There was something going wrong with machine accounts. Removing the computer from the domain, deleting the computer object, and then re-joining the computer fixed the problem, but I did not know where the old-machine01 entries were coming from. They were legitimate machine names we had used in the past, but they were mapped incorrectly. I was freaked out because I thought that our Active Directory might be inconsistent, which would have been a huge problem.

Fortunately, the problem ended up being Samba's fault. The smb_pam_accountcheck routine uses information returned from winbind, and winbind was referencing a cache file /var/cache/samba/netsamlogon_cache.tdb that is (a) stored in a different place than other cache files and (b) is never flushed or ignored, even if you specify the -n parameter to the winbind daemon. This file contained the mysterious old machine names.

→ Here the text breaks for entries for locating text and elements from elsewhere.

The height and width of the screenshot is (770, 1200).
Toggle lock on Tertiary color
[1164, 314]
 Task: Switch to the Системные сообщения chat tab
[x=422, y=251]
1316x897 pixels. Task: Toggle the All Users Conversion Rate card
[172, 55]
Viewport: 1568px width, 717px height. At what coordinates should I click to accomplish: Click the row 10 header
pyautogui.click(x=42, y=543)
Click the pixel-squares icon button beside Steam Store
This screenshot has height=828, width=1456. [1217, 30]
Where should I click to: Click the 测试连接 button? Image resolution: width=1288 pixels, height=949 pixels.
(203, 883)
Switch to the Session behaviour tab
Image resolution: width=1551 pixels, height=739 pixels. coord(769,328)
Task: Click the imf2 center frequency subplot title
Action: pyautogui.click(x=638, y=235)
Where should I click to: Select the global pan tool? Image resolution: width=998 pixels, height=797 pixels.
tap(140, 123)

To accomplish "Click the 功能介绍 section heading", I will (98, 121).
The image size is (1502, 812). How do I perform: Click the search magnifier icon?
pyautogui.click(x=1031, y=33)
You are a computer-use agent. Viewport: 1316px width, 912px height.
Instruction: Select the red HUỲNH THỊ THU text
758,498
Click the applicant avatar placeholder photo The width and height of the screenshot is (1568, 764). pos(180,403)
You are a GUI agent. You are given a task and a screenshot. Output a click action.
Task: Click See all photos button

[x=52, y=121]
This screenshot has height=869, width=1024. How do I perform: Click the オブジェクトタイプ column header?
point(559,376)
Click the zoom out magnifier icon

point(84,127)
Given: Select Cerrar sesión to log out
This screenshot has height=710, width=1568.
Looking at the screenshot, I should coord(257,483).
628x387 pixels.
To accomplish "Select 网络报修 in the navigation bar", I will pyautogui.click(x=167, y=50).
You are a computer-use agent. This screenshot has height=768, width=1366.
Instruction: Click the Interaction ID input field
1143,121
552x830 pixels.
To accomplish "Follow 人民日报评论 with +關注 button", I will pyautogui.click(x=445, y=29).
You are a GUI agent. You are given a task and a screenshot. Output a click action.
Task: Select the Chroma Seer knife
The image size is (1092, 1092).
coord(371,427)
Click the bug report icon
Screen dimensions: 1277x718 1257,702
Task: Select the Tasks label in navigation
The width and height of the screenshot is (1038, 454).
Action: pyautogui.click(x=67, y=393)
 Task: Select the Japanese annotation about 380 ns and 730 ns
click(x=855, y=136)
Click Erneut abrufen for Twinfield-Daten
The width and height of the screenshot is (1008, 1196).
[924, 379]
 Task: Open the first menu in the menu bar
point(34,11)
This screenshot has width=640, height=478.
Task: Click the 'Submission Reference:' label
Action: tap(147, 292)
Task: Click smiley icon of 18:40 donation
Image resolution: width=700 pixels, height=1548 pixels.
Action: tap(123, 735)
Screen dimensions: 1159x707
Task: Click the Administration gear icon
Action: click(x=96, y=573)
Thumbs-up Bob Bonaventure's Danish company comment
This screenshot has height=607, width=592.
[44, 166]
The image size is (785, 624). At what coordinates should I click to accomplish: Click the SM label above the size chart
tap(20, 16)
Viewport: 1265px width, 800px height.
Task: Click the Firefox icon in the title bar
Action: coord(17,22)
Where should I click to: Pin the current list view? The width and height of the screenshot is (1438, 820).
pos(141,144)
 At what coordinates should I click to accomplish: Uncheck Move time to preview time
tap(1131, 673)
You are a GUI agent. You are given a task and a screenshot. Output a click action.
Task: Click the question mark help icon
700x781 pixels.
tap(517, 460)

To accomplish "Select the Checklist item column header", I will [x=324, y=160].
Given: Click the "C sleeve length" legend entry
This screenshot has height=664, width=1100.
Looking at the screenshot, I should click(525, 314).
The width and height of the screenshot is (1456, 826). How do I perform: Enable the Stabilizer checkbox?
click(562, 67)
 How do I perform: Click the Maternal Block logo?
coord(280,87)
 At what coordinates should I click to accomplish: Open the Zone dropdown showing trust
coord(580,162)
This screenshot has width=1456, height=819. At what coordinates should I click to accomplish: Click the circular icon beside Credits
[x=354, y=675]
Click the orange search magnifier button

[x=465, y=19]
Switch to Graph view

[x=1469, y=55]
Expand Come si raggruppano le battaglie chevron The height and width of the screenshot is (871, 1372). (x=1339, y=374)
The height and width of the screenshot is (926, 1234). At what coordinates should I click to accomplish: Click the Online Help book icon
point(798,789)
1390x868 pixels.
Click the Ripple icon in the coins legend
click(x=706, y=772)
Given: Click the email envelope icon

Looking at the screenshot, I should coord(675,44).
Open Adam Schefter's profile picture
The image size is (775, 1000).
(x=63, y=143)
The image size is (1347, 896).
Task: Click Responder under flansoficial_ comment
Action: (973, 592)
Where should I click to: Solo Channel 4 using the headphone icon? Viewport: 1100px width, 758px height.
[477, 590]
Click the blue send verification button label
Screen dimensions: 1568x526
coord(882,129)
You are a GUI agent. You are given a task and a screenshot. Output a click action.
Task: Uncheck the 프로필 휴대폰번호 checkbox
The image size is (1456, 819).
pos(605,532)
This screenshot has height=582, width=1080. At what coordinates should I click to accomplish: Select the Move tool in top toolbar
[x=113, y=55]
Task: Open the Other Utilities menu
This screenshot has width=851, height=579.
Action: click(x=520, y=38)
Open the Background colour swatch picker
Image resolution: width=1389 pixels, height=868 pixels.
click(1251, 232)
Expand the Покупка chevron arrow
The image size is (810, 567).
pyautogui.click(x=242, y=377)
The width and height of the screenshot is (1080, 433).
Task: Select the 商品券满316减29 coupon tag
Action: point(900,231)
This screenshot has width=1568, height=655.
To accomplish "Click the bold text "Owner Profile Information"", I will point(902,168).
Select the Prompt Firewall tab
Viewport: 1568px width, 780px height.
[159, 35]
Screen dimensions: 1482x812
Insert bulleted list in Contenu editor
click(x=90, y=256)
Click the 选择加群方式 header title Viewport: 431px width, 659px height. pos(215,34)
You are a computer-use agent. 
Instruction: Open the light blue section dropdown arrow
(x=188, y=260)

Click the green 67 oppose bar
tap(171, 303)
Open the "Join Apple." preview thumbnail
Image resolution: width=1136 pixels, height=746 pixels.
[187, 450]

I believe the problem is as follows: sometimes instead of reimaging a computer, we would rename an existing computer and give it to somebody new. This meant that the computer SID would not change. Active Directory stored the new information (and a new machine account password) and the netsamlogon_cache.tdb file kept the old machine account name with the same SID. This lookup would always fail, so Samba would reject the connection request, so the shutdown script would not work. Deleting or renaming the netsamlogon_cache.tdb file fixes the problem. Unfortunately I am so inefficient at troubleshooting Samba that figuring this out took me days.